Wifiphisher: Fast automated phishing attacks against WPA networks - sophron
https://github.com/sophron/wifiphisher

======
gipsies
This is misleading. When using WPA the client and access point perform mutual
authentication. This means that if you don't know the password, you cannot set
up a rogue access point that "copies the target access point's settings".
Because you don't know the password! And if you'd use a random password, the
client will refuse to connect to the rogue AP.

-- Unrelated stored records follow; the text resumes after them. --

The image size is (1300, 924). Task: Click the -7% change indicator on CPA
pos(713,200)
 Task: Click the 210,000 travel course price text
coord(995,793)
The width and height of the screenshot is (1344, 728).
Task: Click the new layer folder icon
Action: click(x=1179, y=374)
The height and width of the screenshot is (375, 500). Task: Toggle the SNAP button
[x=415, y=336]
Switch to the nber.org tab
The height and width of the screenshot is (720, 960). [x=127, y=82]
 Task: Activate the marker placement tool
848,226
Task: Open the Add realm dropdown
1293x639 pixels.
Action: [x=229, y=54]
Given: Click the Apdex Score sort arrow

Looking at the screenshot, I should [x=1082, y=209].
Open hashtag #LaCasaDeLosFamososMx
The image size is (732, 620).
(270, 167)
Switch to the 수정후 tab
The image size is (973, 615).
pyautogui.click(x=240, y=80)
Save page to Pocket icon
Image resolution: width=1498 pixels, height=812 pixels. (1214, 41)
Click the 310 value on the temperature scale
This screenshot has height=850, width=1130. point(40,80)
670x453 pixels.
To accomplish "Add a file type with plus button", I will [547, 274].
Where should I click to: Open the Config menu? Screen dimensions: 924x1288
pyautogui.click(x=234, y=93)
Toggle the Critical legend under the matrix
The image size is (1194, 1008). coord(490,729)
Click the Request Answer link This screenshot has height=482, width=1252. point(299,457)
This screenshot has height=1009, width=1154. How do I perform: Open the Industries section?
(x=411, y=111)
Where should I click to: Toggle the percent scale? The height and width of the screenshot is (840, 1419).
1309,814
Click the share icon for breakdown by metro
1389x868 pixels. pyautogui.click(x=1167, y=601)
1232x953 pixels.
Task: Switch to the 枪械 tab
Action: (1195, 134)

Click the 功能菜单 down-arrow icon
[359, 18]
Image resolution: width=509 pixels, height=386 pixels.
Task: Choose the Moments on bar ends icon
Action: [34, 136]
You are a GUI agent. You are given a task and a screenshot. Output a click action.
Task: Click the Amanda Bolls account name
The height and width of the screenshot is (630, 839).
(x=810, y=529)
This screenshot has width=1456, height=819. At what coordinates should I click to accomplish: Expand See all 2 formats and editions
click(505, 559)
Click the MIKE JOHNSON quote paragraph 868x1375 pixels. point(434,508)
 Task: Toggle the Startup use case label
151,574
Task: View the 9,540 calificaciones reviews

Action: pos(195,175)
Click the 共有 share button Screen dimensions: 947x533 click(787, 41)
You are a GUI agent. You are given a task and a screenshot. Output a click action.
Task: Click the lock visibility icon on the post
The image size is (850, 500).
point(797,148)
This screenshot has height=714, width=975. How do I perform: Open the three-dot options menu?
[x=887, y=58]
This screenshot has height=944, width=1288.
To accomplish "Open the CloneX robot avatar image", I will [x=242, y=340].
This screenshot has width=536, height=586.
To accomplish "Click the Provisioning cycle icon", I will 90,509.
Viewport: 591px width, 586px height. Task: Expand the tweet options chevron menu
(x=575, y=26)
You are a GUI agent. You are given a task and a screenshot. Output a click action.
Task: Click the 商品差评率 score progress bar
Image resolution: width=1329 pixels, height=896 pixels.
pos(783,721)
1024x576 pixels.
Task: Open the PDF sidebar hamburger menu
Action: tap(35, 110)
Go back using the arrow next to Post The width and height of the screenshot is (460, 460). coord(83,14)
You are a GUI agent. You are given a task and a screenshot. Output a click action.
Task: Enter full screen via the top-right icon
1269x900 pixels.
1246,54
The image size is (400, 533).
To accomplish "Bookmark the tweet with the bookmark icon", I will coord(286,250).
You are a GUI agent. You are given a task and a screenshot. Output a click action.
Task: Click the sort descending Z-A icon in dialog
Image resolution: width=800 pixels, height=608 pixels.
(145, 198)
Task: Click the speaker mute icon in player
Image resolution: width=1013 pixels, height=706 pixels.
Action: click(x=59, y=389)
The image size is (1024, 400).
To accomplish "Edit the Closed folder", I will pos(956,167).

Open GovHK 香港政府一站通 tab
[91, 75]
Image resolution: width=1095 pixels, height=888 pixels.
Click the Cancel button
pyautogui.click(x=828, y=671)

The tool is actually creating a second, unencrypted network. On Windows it
will give you a warning that the configuration of the network has changed. On
Android you'd have to manually reconnect to the _unencrypted_ network. So
their method doesn't automatically perform a man-in-the-middle attack. A
decent setup will warn you about this. Sure, if a user ignores all OS
warnings, connects to an unencrypted network anyway, and feels the need to
type his password in random fields s/he never saw before, then this will work
[3].

What would be more interesting is to jam the target network, using an _actual_
jammer [1], and then perform a KARMA man-in-the-middle attack [2]. The idea is
to listen for probe requests to unencrypted networks, and then clone that
unencrypted network. In this case the user would automatically connect, making
the attack more likely to succeed...

[1]
[http://people.cs.kuleuven.be/~mathy.vanhoef/papers/acsac2014...](http://people.cs.kuleuven.be/~mathy.vanhoef/papers/acsac2014.pdf)

[2] [http://www.theta44.org/karma/](http://www.theta44.org/karma/)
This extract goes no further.